My httpd.conf file contains this for my repository location:
<Location "/svn"> dav svn SVNParentPath "d:/svndav/repository" # our user authentication policy AuthName "SVN Server" AuthType SSPI SSPIAuth On SSPIAuthoritative On SSPIDomain MYDOMAINNAME #SSPIOfferBasic on #let non-IE clients authenticate #SSPIOmitDomain On # keep domain name in userid string # passed down to mod_authz_svn #Require valid-user # A Require directive may? prevent userid # strings from being passed down to mod_authz_svn # our access control policy enforced by mod_authz_svn AuthzSVNAccessFile "d:/svndav/svnaccess.conf" </Location>
Be sure that you have also loaded the appropriate modules in the LoadModule section:
LoadModule sspi_auth_module modules/mod_auth_sspi.so LoadModule dav_svn_module modules/mod_dav_svn.so LoadModule authz_svn_module modules/mod_authz_svn.so
I found that the AuthzSVNAccessFile needs to have MYDOMAINNAME\UserId account names in a precise, case-sensitive form. AuthzSVNAccessFile format could be found here. The domain name or machine name (for local user accounts) seems to always come down in all upper case or all lower case. The userid account names are also case sensitive. In my case, some domain accounts were prepared as LastnameFirstname (camel caps) while others were all lower case. Use a single backslash to separate MYDOMAINNAME\UserId. The mod_authz_svn checks are case-sensitive and you need to match character case exactly. If users manually enter their domain/userid information in response to an authentication pop-up dialog box, then the mod_authz_svn module will see the string exactly as entered.
I rebuilt mod_auth_sspi so I could log exactly what it thought the user account names were and was thinking of just forcing all domain and user names to lower case and then just specifying them as lower case only in the AuthzSVNAccessFile. I'd rather change mod_authz_svn so that it does case-insensitive compares under Windows which is how account names are handled and specified to work.
The stock mod_authz_svn also performs case-sensitive comparisons on the repository path names in your AuthzSVNAccessFile. This obviously makes sense for unix/linux clients, but is confusing for those of us brainwashed by Windows where path names are case-insensitive.

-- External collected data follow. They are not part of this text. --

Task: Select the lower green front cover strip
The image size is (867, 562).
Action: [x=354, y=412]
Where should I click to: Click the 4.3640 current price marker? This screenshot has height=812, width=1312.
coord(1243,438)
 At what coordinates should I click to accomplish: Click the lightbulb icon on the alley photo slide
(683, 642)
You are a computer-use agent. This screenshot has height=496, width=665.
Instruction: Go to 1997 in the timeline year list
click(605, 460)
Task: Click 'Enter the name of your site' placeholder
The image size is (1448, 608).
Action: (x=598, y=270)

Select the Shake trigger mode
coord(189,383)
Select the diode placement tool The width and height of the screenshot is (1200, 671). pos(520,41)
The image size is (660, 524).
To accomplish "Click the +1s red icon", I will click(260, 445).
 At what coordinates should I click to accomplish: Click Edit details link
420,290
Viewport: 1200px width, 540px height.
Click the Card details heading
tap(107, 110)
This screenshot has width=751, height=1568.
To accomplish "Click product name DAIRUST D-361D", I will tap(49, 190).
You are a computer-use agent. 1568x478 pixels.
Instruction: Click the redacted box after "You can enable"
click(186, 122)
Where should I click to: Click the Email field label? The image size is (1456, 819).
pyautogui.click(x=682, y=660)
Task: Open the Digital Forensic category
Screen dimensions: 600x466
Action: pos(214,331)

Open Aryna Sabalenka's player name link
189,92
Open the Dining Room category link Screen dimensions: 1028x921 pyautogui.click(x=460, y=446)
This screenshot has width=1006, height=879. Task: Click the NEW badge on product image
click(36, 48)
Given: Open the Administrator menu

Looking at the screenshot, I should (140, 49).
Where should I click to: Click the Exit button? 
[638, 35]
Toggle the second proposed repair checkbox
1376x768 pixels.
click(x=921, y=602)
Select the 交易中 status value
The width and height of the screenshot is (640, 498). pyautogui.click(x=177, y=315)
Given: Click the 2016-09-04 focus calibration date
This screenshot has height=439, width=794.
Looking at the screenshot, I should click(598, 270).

I've found that local user accounts on the server itself pass the mod_auth_SSPI authentication.
Additionally, I've observed that the userid strings passed down automatically to mod_authz_svn can have the domain names presented in all upper-case or in all lower-case letters. I don't know what causes this (authenticating against BDC instead of PDC? locally cached logins vs. actual domain authentication?). To work around this, I'm currently putting duplicate entries in my AuthzSVNAccessFile -- one with domain or machine names in all uppercase and another with domain or machine names in lower case.
What would be really nice is to have mod_authz_svn have some additional directives so that username and repository pathname comparisons can be specified to be case-insensitive. If you're in an all-Windows environment, case sensitivity doesn't make sense and confuses the administrators.
Hope this can help anyone else struggling with Windows domain account access control...